Chiaro di Messer Bello dell' Erma
Dr. Aemmster

Chiaro, Dr. Aemmster, and many of the other seemingly historical figures in the story are fictitious. As William Michael Rossetti explained in his introduction to the 1901 facsimile of The Germ: "All about Chiaro dell' Erma himself, Dresden and Dr. Aemmster, D' Agincourt, pictures at the Pitti Gallery, the author's visit to Florence in 1847, etc., are pure inventions or 'mystifications'; but so realistically put that they have in various instances been relied upon and cited as truths." (19)

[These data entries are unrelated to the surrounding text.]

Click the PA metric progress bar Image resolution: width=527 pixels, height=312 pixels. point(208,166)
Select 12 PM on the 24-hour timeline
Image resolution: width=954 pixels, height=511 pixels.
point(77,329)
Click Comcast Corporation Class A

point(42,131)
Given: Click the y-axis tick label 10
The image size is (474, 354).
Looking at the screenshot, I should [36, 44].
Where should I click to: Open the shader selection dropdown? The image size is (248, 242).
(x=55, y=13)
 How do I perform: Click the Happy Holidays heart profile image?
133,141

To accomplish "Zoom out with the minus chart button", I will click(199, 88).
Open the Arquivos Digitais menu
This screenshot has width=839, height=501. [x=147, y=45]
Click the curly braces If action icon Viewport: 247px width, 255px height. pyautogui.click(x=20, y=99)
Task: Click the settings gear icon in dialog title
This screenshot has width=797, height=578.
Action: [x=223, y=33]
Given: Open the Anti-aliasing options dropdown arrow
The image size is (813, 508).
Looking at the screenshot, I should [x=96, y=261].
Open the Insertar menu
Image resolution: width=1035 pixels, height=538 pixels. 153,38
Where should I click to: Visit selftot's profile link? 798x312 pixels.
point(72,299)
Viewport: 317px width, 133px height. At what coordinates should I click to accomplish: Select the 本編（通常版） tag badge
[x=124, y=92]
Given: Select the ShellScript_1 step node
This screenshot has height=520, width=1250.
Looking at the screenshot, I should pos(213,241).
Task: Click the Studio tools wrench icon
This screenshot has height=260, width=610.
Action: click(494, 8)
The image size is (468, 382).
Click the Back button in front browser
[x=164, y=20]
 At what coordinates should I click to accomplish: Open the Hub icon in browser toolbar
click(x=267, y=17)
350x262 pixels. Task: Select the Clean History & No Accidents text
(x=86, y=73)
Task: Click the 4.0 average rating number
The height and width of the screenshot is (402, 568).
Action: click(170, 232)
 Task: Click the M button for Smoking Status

Pfordresher describes "Chiaro" and other names in the story as a "quasi-allegorical . . . playing on Italian roots." He explains that "'Chiaro' means clear, bright, transparent (in reference to color), and serves as a punning allusion to the brightness and clarity of Pre-Raphaelite pictures. Erma comes from 'Ermies'/ Hermes Mercury, messenger from the gods, with a probable play on 'ermetico' --airtight, the artist sealed off from light" (115). According to Pfordresher, "Dr. Aemmster" also puns. "In German an 'Amme' is a wet nurse or (if one wishes to reach for an extreme meaning) an asexual orgasm" (115).

gallery
Changed to "Pitti gallery" in the reprint in both The Fortnightly Review 14 (1870) 692-702 and in The Collected Works of Dante Gabriel Rossetti (1911) edited by William Michael Rossetti.

as it were
Omitted from the reprint in both The Fortnightly Review (1870) and in The Collected Works of Dante Gabriel Rossetti (1911) edited by William Michael Rossetti.

Giunta Pisano
Although sometimes read as a pure fiction, Giunta Pisano was in fact an obscure thirteenth-century painter.

and shewn into the study of the famous artist
Changed to "soon stood among the works of the famous artist" in the reprint in both The Fortnightly Review (1870) and in The Collected Works of Dante Gabriel Rossetti (1911) edited by William Michael Rossetti.

Bonaventura
Another fictitious artist. Pfordresher explains the pun, saying "Chiaro's rival Bonaventura is lucky, 'buono' -- good and 'per avventura' by chance or good fortune" (115).

and made him giddy
Omitted from the reprint in both The Fortnightly Review (1870) and in The Collected Works of Dante Gabriel Rossetti (1911) edited by William Michael Rossetti.

[addition]
The reprint in both The Fortnightly Review (1870) and in The Collected Works of Dante Gabriel Rossetti (1911) edited by William Michael Rossetti added "And, being again within his room, he wrote up over the door the name of Bonaventura, that it might stop him when he would go out."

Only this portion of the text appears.